> EXERCISE BRIEF:
Copy the first line of the material below and every later line through the line containing "Given: Open the Firewall dropdown menu", without any other output.
*** Begin section ***
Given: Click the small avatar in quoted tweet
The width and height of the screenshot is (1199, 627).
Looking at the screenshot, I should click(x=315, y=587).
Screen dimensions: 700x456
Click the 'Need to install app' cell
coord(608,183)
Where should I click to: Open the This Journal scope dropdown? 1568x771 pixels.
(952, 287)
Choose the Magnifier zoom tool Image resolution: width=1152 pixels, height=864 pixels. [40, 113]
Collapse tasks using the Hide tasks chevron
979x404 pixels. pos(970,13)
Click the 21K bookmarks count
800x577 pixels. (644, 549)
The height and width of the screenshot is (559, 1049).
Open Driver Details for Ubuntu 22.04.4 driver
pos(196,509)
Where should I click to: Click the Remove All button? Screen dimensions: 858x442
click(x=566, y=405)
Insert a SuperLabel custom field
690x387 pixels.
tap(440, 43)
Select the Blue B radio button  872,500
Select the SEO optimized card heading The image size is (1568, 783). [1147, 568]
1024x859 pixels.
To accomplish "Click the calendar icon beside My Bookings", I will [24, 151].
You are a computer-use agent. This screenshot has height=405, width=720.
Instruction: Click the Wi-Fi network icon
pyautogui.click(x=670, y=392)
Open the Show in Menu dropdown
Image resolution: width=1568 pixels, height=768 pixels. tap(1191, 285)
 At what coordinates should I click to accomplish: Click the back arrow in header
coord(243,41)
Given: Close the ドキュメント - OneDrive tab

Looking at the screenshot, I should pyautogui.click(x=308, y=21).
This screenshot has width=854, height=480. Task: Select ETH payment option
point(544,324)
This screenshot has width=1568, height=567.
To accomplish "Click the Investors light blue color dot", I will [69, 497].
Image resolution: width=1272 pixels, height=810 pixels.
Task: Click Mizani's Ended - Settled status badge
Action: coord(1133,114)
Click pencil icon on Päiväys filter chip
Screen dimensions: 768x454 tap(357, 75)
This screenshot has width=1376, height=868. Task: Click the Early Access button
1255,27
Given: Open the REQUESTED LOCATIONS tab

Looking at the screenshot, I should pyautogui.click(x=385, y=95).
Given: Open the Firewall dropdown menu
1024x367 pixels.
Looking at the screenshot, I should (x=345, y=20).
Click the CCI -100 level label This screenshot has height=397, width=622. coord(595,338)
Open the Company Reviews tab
*** End section ***
> FINAL ANSWER:
Given: Click the small avatar in quoted tweet
The width and height of the screenshot is (1199, 627).
Looking at the screenshot, I should click(x=315, y=587).
Screen dimensions: 700x456
Click the 'Need to install app' cell
coord(608,183)
Where should I click to: Open the This Journal scope dropdown? 1568x771 pixels.
(952, 287)
Choose the Magnifier zoom tool Image resolution: width=1152 pixels, height=864 pixels. [40, 113]
Collapse tasks using the Hide tasks chevron
979x404 pixels. pos(970,13)
Click the 21K bookmarks count
800x577 pixels. (644, 549)
The height and width of the screenshot is (559, 1049).
Open Driver Details for Ubuntu 22.04.4 driver
pos(196,509)
Where should I click to: Click the Remove All button? Screen dimensions: 858x442
click(x=566, y=405)
Insert a SuperLabel custom field
690x387 pixels.
tap(440, 43)
Select the Blue B radio button  872,500
Select the SEO optimized card heading The image size is (1568, 783). [1147, 568]
1024x859 pixels.
To accomplish "Click the calendar icon beside My Bookings", I will [24, 151].
You are a computer-use agent. This screenshot has height=405, width=720.
Instruction: Click the Wi-Fi network icon
pyautogui.click(x=670, y=392)
Open the Show in Menu dropdown
Image resolution: width=1568 pixels, height=768 pixels. tap(1191, 285)
 At what coordinates should I click to accomplish: Click the back arrow in header
coord(243,41)
Given: Close the ドキュメント - OneDrive tab

Looking at the screenshot, I should pyautogui.click(x=308, y=21).
This screenshot has width=854, height=480. Task: Select ETH payment option
point(544,324)
This screenshot has width=1568, height=567.
To accomplish "Click the Investors light blue color dot", I will [69, 497].
Image resolution: width=1272 pixels, height=810 pixels.
Task: Click Mizani's Ended - Settled status badge
Action: coord(1133,114)
Click pencil icon on Päiväys filter chip
Screen dimensions: 768x454 tap(357, 75)
This screenshot has width=1376, height=868. Task: Click the Early Access button
1255,27
Given: Open the REQUESTED LOCATIONS tab

Looking at the screenshot, I should pyautogui.click(x=385, y=95).
Given: Open the Firewall dropdown menu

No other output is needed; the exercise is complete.